Records from a dataset:
^^^^^^^^^^^^^^^^

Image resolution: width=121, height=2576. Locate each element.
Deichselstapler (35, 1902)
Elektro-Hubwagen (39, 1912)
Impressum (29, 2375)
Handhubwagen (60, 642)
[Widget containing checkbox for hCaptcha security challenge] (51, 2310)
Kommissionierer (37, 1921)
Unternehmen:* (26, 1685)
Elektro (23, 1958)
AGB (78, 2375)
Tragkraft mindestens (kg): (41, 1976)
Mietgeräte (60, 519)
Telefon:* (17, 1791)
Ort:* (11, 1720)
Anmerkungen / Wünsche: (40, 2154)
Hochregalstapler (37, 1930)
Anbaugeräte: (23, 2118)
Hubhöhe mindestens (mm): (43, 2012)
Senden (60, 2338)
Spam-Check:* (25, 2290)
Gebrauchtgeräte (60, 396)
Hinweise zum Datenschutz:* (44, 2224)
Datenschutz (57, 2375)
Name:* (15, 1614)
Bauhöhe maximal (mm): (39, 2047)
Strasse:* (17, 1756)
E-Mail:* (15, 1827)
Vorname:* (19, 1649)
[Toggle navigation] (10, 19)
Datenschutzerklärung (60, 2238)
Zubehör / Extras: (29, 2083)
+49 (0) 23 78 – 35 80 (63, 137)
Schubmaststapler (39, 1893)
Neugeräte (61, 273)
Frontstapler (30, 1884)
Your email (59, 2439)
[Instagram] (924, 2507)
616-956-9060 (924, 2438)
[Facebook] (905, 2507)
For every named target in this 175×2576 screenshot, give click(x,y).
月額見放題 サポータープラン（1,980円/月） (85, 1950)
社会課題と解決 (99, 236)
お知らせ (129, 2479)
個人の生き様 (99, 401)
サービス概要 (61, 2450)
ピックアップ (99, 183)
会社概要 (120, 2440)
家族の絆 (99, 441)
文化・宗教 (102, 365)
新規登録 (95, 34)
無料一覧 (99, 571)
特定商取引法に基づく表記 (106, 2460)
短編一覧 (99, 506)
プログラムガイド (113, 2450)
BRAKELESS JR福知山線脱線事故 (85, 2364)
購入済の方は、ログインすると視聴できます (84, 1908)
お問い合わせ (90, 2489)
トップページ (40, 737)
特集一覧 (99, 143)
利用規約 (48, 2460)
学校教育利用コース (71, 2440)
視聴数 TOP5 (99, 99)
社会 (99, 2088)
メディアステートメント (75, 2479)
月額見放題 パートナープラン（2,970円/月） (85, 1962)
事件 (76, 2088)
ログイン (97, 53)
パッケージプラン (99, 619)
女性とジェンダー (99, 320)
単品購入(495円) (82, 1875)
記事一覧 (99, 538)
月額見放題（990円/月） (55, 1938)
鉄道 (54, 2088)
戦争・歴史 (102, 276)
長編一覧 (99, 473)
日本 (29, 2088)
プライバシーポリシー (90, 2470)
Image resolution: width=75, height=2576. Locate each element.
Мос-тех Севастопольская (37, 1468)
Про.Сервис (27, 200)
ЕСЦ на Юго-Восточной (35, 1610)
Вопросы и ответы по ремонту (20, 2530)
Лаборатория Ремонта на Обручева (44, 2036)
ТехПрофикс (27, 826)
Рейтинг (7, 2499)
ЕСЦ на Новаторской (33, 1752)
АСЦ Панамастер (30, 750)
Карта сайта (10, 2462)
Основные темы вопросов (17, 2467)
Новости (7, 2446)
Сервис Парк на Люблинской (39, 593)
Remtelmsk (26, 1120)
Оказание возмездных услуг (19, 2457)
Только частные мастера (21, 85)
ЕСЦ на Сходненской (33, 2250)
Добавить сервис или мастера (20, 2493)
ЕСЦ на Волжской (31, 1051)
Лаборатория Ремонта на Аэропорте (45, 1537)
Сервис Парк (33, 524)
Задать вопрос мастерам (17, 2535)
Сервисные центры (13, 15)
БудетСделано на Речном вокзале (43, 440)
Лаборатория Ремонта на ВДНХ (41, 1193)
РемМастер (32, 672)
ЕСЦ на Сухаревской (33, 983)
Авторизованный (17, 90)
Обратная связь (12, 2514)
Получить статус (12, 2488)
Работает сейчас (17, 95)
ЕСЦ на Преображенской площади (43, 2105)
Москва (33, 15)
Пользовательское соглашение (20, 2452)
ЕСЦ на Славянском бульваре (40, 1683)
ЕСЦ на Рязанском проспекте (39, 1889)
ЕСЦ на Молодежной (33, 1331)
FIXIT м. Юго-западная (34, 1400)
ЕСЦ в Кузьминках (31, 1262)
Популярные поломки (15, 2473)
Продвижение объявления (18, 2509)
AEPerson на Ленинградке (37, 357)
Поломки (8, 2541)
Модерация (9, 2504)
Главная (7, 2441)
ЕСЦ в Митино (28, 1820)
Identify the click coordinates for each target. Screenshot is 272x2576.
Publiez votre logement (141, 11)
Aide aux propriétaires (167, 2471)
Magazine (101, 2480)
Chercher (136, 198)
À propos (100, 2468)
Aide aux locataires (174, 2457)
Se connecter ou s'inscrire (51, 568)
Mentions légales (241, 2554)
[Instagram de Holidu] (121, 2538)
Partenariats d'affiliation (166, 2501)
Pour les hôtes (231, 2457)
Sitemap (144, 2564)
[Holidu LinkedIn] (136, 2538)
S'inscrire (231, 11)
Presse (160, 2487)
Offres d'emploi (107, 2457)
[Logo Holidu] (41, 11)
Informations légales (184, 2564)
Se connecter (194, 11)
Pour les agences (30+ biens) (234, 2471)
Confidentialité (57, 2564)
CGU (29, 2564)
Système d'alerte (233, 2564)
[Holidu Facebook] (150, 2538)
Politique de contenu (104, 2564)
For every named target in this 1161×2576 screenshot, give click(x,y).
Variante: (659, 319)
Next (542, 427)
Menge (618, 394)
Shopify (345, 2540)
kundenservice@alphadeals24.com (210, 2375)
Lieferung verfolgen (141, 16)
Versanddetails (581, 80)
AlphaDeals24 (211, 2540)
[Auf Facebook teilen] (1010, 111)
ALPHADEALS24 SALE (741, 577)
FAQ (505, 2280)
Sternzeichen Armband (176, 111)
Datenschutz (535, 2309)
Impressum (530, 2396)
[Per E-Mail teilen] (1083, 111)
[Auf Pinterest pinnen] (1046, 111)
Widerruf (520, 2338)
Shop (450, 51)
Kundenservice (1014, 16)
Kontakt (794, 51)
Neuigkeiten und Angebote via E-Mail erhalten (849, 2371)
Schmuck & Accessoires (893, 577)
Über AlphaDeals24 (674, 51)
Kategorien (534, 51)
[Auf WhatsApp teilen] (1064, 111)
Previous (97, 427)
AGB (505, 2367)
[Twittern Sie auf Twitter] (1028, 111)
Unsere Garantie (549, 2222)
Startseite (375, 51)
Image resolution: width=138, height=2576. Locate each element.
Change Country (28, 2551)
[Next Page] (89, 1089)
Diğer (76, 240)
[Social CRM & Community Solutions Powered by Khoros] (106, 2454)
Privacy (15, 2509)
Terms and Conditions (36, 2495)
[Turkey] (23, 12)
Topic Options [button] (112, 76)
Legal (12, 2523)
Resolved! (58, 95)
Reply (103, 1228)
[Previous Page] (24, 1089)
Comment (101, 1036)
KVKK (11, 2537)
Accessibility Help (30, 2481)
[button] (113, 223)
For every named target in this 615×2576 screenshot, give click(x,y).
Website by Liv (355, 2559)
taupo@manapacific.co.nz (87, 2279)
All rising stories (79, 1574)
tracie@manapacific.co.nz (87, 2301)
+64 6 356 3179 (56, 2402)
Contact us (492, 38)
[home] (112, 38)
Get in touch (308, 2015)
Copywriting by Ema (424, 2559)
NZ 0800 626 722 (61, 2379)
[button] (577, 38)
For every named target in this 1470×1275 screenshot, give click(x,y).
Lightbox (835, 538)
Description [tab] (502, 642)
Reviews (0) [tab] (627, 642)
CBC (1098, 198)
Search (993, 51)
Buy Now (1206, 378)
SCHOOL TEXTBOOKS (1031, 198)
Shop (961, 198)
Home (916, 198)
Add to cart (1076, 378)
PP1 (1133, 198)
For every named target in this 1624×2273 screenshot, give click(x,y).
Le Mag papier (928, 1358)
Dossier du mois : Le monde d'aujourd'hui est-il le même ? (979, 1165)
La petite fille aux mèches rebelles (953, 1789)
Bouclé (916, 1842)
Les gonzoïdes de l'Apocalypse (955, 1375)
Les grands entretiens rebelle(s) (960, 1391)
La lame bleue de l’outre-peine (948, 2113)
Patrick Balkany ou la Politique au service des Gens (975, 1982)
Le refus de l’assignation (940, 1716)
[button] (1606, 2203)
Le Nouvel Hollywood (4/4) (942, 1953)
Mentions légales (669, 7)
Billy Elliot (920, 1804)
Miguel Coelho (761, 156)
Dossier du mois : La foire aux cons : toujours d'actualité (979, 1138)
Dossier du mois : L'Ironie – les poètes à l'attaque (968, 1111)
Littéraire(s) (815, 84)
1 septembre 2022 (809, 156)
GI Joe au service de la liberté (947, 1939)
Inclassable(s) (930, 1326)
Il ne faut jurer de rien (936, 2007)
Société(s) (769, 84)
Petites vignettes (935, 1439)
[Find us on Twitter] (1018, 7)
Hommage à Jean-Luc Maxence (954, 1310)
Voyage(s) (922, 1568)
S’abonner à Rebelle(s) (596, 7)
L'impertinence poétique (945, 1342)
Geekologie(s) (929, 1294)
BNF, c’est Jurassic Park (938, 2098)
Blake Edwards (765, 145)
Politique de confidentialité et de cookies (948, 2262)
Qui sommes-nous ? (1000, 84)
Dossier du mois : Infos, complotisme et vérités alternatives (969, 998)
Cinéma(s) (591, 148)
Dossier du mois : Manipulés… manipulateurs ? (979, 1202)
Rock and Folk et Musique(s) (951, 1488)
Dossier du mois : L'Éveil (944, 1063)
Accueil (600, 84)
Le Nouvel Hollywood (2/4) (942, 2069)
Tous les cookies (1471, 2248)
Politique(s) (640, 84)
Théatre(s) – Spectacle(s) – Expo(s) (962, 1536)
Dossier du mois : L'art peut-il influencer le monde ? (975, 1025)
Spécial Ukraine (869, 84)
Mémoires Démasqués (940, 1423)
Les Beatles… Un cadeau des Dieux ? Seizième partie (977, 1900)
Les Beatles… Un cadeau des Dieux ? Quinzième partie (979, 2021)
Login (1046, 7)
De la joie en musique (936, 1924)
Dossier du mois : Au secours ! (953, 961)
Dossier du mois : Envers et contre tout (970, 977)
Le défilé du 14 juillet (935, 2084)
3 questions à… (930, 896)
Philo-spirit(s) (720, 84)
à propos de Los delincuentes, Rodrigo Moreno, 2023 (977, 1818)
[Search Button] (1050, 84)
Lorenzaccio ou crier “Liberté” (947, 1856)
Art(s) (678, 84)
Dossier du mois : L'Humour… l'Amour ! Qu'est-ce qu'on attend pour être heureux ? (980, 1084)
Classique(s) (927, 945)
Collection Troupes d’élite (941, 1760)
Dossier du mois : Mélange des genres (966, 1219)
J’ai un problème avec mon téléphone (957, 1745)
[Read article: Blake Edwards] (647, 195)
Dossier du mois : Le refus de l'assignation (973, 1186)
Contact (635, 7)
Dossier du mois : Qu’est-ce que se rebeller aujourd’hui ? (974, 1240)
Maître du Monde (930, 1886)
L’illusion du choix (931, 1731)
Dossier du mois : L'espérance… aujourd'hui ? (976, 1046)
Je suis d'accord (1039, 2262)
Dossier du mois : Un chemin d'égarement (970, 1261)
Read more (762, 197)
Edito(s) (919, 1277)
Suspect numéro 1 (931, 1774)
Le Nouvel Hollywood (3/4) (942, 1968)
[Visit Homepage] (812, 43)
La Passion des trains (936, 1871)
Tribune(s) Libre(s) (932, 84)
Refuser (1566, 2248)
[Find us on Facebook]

^^^^^^^^^^^^^^^^

#### What is required
Copy out only the lines above from the one with "Se connecter (194, 11)" to the one with "All rising stories (79, 1574)", inclusive, exactly as they stand.

#### Solution for this task
Se connecter (194, 11)
Pour les agences (30+ biens) (234, 2471)
Confidentialité (57, 2564)
CGU (29, 2564)
Système d'alerte (233, 2564)
[Holidu Facebook] (150, 2538)
Politique de contenu (104, 2564)
For every named target in this 1161×2576 screenshot, give click(x,y).
Variante: (659, 319)
Next (542, 427)
Menge (618, 394)
Shopify (345, 2540)
kundenservice@alphadeals24.com (210, 2375)
Lieferung verfolgen (141, 16)
Versanddetails (581, 80)
AlphaDeals24 (211, 2540)
[Auf Facebook teilen] (1010, 111)
ALPHADEALS24 SALE (741, 577)
FAQ (505, 2280)
Sternzeichen Armband (176, 111)
Datenschutz (535, 2309)
Impressum (530, 2396)
[Per E-Mail teilen] (1083, 111)
[Auf Pinterest pinnen] (1046, 111)
Widerruf (520, 2338)
Shop (450, 51)
Kundenservice (1014, 16)
Kontakt (794, 51)
Neuigkeiten und Angebote via E-Mail erhalten (849, 2371)
Schmuck & Accessoires (893, 577)
Über AlphaDeals24 (674, 51)
Kategorien (534, 51)
[Auf WhatsApp teilen] (1064, 111)
Previous (97, 427)
AGB (505, 2367)
[Twittern Sie auf Twitter] (1028, 111)
Unsere Garantie (549, 2222)
Startseite (375, 51)
Image resolution: width=138, height=2576. Locate each element.
Change Country (28, 2551)
[Next Page] (89, 1089)
Diğer (76, 240)
[Social CRM & Community Solutions Powered by Khoros] (106, 2454)
Privacy (15, 2509)
Terms and Conditions (36, 2495)
[Turkey] (23, 12)
Topic Options [button] (112, 76)
Legal (12, 2523)
Resolved! (58, 95)
Reply (103, 1228)
[Previous Page] (24, 1089)
Comment (101, 1036)
KVKK (11, 2537)
Accessibility Help (30, 2481)
[button] (113, 223)
For every named target in this 615×2576 screenshot, give click(x,y).
Website by Liv (355, 2559)
taupo@manapacific.co.nz (87, 2279)
All rising stories (79, 1574)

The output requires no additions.